Der Dekan des Fachbereichs Physik, Jürgen Sahm, erklärte gestern auf Nachfrage der taz, er höre zum ersten Mal von einem solchen Vorfall im Computerraum seines Instituts. Daß Physikstudenten sich Pornobilder auf die Monitore holten, sei hier seines Wissens noch nicht vorgekommen. Sahm räumte aber ein, daß er aus anderen Fachbereichen schon davon gehört habe.

Alle Fachbereiche der Freien Universität (FU) und TU sind mit Computern ausgestattet, die über ein großes Rechnernetz miteinander verbunden sind. Für Kenner ist es nicht schwierig, sich in das Berliner Netz sowie in das Bundes- und internationale Netz einzuklinken. Daß versierte Hacker selbst in die geheimsten Datenbänke eindringen können, ist schon lange keine Neuigkeit mehr.

Nach Angaben des Phsyik-Dekans Sahm gebe es kaum Möglichkeiten zu verhindern, daß Studenten und Institutsangestellte Pornoprogramme abriefen, sofern diese den Code des Anbieters kennen würden. »Das einzige, was wir tun können, ist die Kontrolle in den öffentlichen Computerräumen der Universität zu vergrößern«, sagte Sahm mit Hinweis darauf, daß er deshalb schon mit dem Verantwortlichen seines Fachbereichs Rücksprache gehalten habe. Man sei aber übereingekommen, die Angelegenheit diskret zu handhaben, um die Studenten durch einen großen Rummel nicht erst auf solche Ideen bringen.

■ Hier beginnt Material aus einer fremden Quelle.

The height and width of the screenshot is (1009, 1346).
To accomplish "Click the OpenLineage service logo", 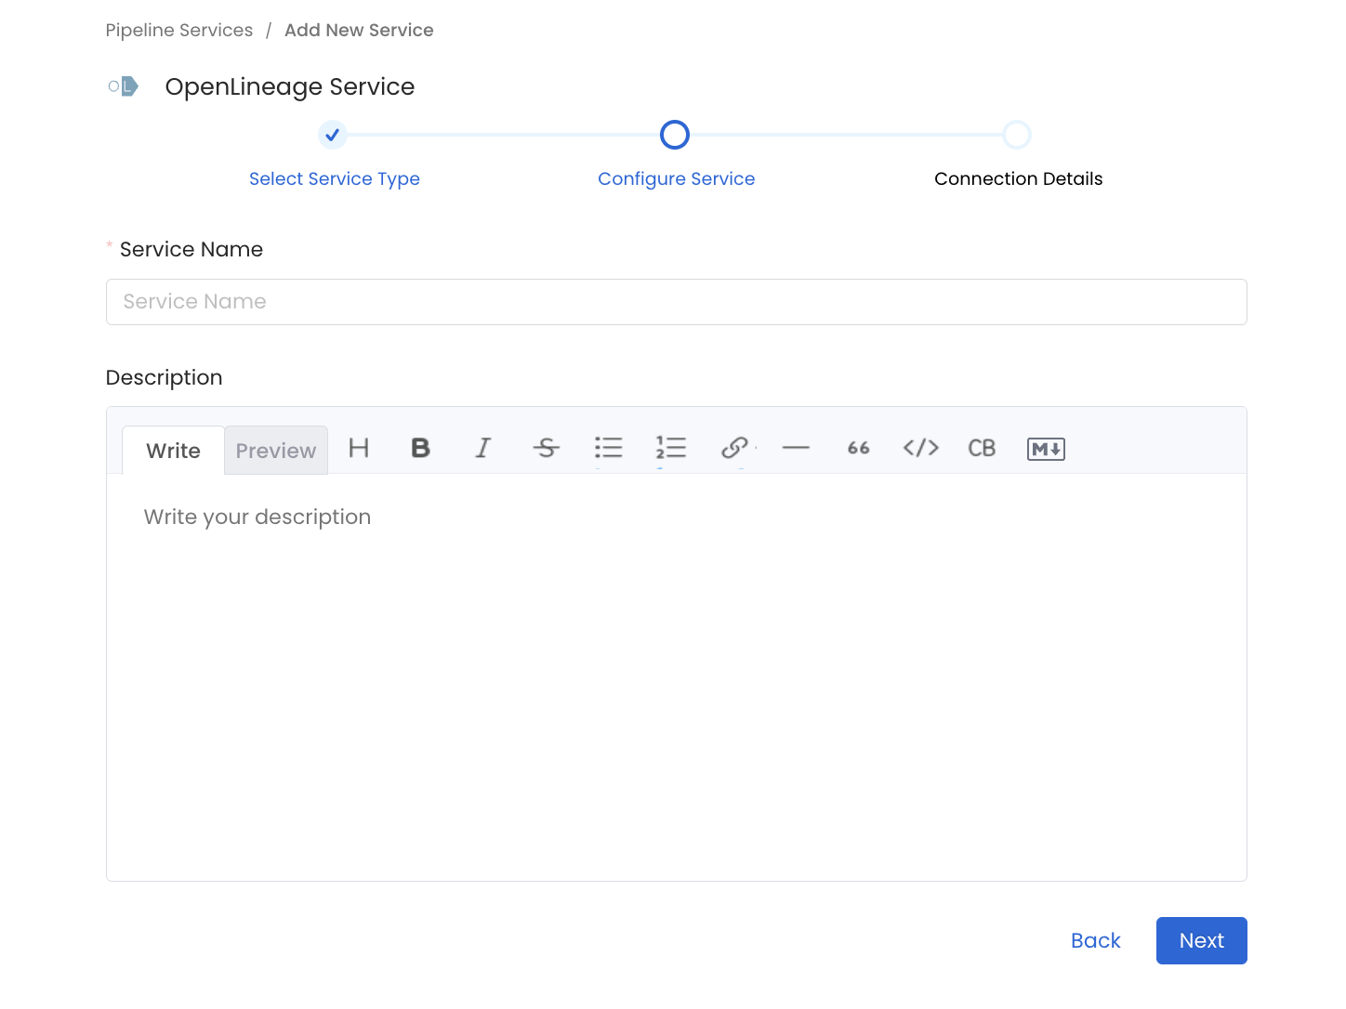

Auch Professoren sind dabei

Was der Dekan Sahm bis gestern nicht wußte: Die Pornos im Uni- Computer sind schon längst publik. Einen wesentlichen Beitrag dazu hat die Frauenzeitschrift 'Emma' in ihrer Dezemberausgabe geleistet. »Emma enthüllt: Auch deutsche Professoren und Studenten sind beim Porno-Network dabei«, lautete die Schlagzeile. An 1.297 deutschen Uni-Computern würden tagtäglich Hardcore-Pornos konsumiert. Dabei handele es sich nicht nur um gestrichelte und fotographische Obzönitäten sondern auch um »bewegte Bilder« wie die Gruppenvergewaltigung einer gefesselten Frau: Bilder von Frauen, die zum Sex mit Tieren gezwungen, am Dehspieß gegrillt, mir brennenden Kerzen oder Eisenstangen gequält würden.

Dasselbe gelte für pornographische Texte, die grundsätzlich in Englisch abgefaßt seien. Sie beständen entweder aus Anfragen: »Wie kann ich meine Freundin am besten fesseln?« — »Meine Freundin ist allergisch auf Gummi, was soll ich tun?« — »Ich hasse den Geschmack von Menstruationsblut — Wer hat eine Idee?«. Oder, so 'Emma', aus verbalen Ergüssen der unterschiedlichsten Art. Opfer der Gewaltphantasien seien neben Frauen auch Schwule oder Kinder.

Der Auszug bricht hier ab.